In an attempt to not care about what other people think, I’ve started saying things that in hindsight were a bit reckless. I’ve annoyed a fair number of people around me, and I’ve realized that I’ve said stupid things in the middle of a sentence and still kept going.
And yet, instead of caring for the welfare of others, I wonder, “Don’t I have the right to say this?”
I’ve recently realized how annoying my voice sounds, but I’m not even sure what the ideal is. High pitched? Happy? Super perfect flawless hair? Both the stereotypes of Asians and girls combined in one? I hate seeing myself on video or audio, which pretty much deprives me of any chance for improvement.
Here’s an excerpt from one of my middle school stories that captures my need to be seen, yet my fear at being perceived for what I was doing
I would exaggerate my actions whenever Timothy was anywhere close in an attempt to catch his attention. Laugh a little harder, speak a little louder, wave my hands more, all while stealing glances in his direction. No response.
From what I could observe, Timothy was a quiet person who kept a small group of friends. If anything, I had to get him to acknowledge me by not being outlandish and crazy, unless I wanted to be perceived as an insane 7th grader. On the other hand, he had no reason for noticing me unless I stood out in some way, say, being outlandish and crazy. (Nevermind actually, like, talking to him.)

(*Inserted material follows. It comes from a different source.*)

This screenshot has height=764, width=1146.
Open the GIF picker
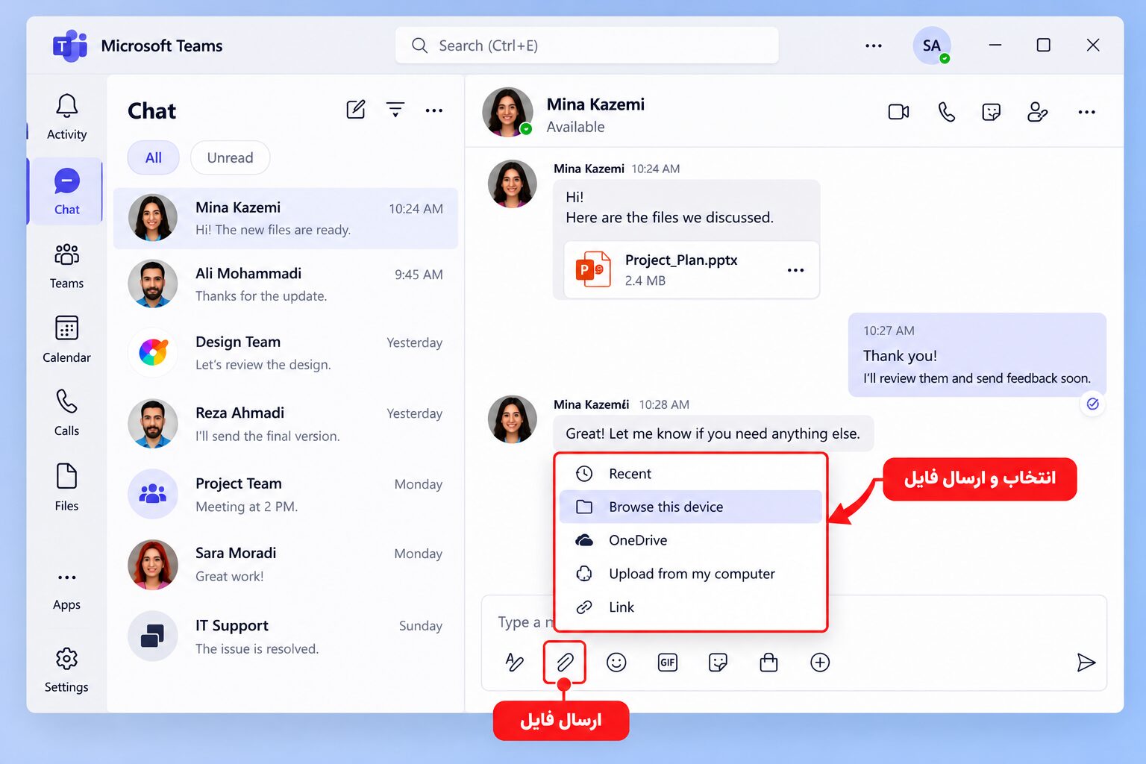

It’s easier to not have to worry about what anyone else thinks, but it’s also deluded to completely block out any feedback mechanisms. (cough school system.)
In other news, Ferguson. Whether it was the “right” decision or not, Darren Wilson is still going to have a difficult life ahead of him and it still sparked a national conversation about race, even if the law doesn’t recognize it. I trust the jury to make an informed (not necessarily unbiased) decision, especially since they spent weeks discussing it and understand it better than any of us probably do. I see remnants of the civil rights movement showing through– something unique to the African American experience.
Also, apparently, some sophomores going through WHAP right now found one of my study guides from last year during NaBloPoMo. Wheee I’m famous.